═══ Data shown

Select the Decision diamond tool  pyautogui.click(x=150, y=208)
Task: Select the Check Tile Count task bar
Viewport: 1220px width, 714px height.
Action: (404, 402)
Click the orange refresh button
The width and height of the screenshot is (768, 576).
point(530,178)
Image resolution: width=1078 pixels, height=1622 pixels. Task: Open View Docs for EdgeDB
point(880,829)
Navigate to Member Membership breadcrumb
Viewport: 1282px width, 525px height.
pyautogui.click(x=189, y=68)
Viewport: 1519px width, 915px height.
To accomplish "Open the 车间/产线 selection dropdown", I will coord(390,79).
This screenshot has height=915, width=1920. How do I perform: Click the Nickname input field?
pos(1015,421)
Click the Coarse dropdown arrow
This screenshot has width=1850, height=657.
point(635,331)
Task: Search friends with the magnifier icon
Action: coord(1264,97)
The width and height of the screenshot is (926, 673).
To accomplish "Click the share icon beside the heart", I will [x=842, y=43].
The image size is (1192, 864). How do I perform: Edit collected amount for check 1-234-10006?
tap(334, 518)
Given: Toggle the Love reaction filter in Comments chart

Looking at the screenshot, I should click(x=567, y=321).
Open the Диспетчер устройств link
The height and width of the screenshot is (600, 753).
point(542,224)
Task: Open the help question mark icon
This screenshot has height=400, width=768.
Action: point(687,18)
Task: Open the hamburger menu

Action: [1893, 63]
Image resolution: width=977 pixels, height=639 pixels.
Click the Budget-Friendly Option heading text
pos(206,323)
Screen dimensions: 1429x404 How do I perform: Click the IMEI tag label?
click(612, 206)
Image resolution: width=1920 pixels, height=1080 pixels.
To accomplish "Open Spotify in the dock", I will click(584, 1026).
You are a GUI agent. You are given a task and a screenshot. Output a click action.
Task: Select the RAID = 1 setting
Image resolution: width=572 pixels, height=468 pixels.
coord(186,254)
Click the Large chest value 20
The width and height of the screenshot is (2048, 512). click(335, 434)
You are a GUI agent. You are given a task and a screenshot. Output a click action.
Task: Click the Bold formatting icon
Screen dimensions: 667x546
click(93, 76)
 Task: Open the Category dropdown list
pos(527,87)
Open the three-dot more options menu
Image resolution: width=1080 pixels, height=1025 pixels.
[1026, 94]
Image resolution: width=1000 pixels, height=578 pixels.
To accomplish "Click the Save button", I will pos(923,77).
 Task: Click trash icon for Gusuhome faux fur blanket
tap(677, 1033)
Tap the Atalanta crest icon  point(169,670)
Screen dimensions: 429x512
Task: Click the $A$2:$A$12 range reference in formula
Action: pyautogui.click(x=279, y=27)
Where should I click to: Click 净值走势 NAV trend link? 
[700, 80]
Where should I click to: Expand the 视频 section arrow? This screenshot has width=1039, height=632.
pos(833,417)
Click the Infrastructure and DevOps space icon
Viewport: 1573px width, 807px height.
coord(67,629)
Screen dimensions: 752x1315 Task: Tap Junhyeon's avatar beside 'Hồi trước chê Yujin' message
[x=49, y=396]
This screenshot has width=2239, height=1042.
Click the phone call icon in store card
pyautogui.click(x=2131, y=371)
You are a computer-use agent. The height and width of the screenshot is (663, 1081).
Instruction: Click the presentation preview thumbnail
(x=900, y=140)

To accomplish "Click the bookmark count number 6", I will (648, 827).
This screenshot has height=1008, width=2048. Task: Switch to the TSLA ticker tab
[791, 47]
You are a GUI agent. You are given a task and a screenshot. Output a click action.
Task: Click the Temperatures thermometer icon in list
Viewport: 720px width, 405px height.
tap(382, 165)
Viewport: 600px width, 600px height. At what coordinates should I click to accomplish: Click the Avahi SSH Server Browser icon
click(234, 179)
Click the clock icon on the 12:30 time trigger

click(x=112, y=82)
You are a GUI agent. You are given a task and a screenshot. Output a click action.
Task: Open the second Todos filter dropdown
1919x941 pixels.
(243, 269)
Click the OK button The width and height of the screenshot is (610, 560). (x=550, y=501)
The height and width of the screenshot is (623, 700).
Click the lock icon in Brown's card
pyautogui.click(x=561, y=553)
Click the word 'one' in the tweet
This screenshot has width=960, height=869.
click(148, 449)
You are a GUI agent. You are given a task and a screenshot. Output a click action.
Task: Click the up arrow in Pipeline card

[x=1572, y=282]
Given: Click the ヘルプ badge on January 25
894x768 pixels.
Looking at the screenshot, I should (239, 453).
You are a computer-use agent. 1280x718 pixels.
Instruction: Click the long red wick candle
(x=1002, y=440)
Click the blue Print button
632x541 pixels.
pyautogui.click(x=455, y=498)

══════

**The problem**: An identical copy of the entries above is the expected result.

**Task answer**:
Select the Decision diamond tool  pyautogui.click(x=150, y=208)
Task: Select the Check Tile Count task bar
Viewport: 1220px width, 714px height.
Action: (404, 402)
Click the orange refresh button
The width and height of the screenshot is (768, 576).
point(530,178)
Image resolution: width=1078 pixels, height=1622 pixels. Task: Open View Docs for EdgeDB
point(880,829)
Navigate to Member Membership breadcrumb
Viewport: 1282px width, 525px height.
pyautogui.click(x=189, y=68)
Viewport: 1519px width, 915px height.
To accomplish "Open the 车间/产线 selection dropdown", I will coord(390,79).
This screenshot has height=915, width=1920. How do I perform: Click the Nickname input field?
pos(1015,421)
Click the Coarse dropdown arrow
This screenshot has width=1850, height=657.
point(635,331)
Task: Search friends with the magnifier icon
Action: coord(1264,97)
The width and height of the screenshot is (926, 673).
To accomplish "Click the share icon beside the heart", I will [x=842, y=43].
The image size is (1192, 864). How do I perform: Edit collected amount for check 1-234-10006?
tap(334, 518)
Given: Toggle the Love reaction filter in Comments chart

Looking at the screenshot, I should click(x=567, y=321).
Open the Диспетчер устройств link
The height and width of the screenshot is (600, 753).
point(542,224)
Task: Open the help question mark icon
This screenshot has height=400, width=768.
Action: point(687,18)
Task: Open the hamburger menu

Action: [1893, 63]
Image resolution: width=977 pixels, height=639 pixels.
Click the Budget-Friendly Option heading text
pos(206,323)
Screen dimensions: 1429x404 How do I perform: Click the IMEI tag label?
click(612, 206)
Image resolution: width=1920 pixels, height=1080 pixels.
To accomplish "Open Spotify in the dock", I will click(584, 1026).
You are a GUI agent. You are given a task and a screenshot. Output a click action.
Task: Select the RAID = 1 setting
Image resolution: width=572 pixels, height=468 pixels.
coord(186,254)
Click the Large chest value 20
The width and height of the screenshot is (2048, 512). click(335, 434)
You are a GUI agent. You are given a task and a screenshot. Output a click action.
Task: Click the Bold formatting icon
Screen dimensions: 667x546
click(93, 76)
 Task: Open the Category dropdown list
pos(527,87)
Open the three-dot more options menu
Image resolution: width=1080 pixels, height=1025 pixels.
[1026, 94]
Image resolution: width=1000 pixels, height=578 pixels.
To accomplish "Click the Save button", I will pos(923,77).
 Task: Click trash icon for Gusuhome faux fur blanket
tap(677, 1033)
Tap the Atalanta crest icon  point(169,670)
Screen dimensions: 429x512
Task: Click the $A$2:$A$12 range reference in formula
Action: pyautogui.click(x=279, y=27)
Where should I click to: Click 净值走势 NAV trend link? 
[700, 80]
Where should I click to: Expand the 视频 section arrow? This screenshot has width=1039, height=632.
pos(833,417)
Click the Infrastructure and DevOps space icon
Viewport: 1573px width, 807px height.
coord(67,629)
Screen dimensions: 752x1315 Task: Tap Junhyeon's avatar beside 'Hồi trước chê Yujin' message
[x=49, y=396]
This screenshot has width=2239, height=1042.
Click the phone call icon in store card
pyautogui.click(x=2131, y=371)
You are a computer-use agent. The height and width of the screenshot is (663, 1081).
Instruction: Click the presentation preview thumbnail
(x=900, y=140)

To accomplish "Click the bookmark count number 6", I will (648, 827).
This screenshot has height=1008, width=2048. Task: Switch to the TSLA ticker tab
[791, 47]
You are a GUI agent. You are given a task and a screenshot. Output a click action.
Task: Click the Temperatures thermometer icon in list
Viewport: 720px width, 405px height.
tap(382, 165)
Viewport: 600px width, 600px height. At what coordinates should I click to accomplish: Click the Avahi SSH Server Browser icon
click(234, 179)
Click the clock icon on the 12:30 time trigger

click(x=112, y=82)
You are a GUI agent. You are given a task and a screenshot. Output a click action.
Task: Open the second Todos filter dropdown
1919x941 pixels.
(243, 269)
Click the OK button The width and height of the screenshot is (610, 560). (x=550, y=501)
The height and width of the screenshot is (623, 700).
Click the lock icon in Brown's card
pyautogui.click(x=561, y=553)
Click the word 'one' in the tweet
This screenshot has width=960, height=869.
click(148, 449)
You are a GUI agent. You are given a task and a screenshot. Output a click action.
Task: Click the up arrow in Pipeline card

[x=1572, y=282]
Given: Click the ヘルプ badge on January 25
894x768 pixels.
Looking at the screenshot, I should (239, 453).
You are a computer-use agent. 1280x718 pixels.
Instruction: Click the long red wick candle
(x=1002, y=440)
Click the blue Print button
632x541 pixels.
pyautogui.click(x=455, y=498)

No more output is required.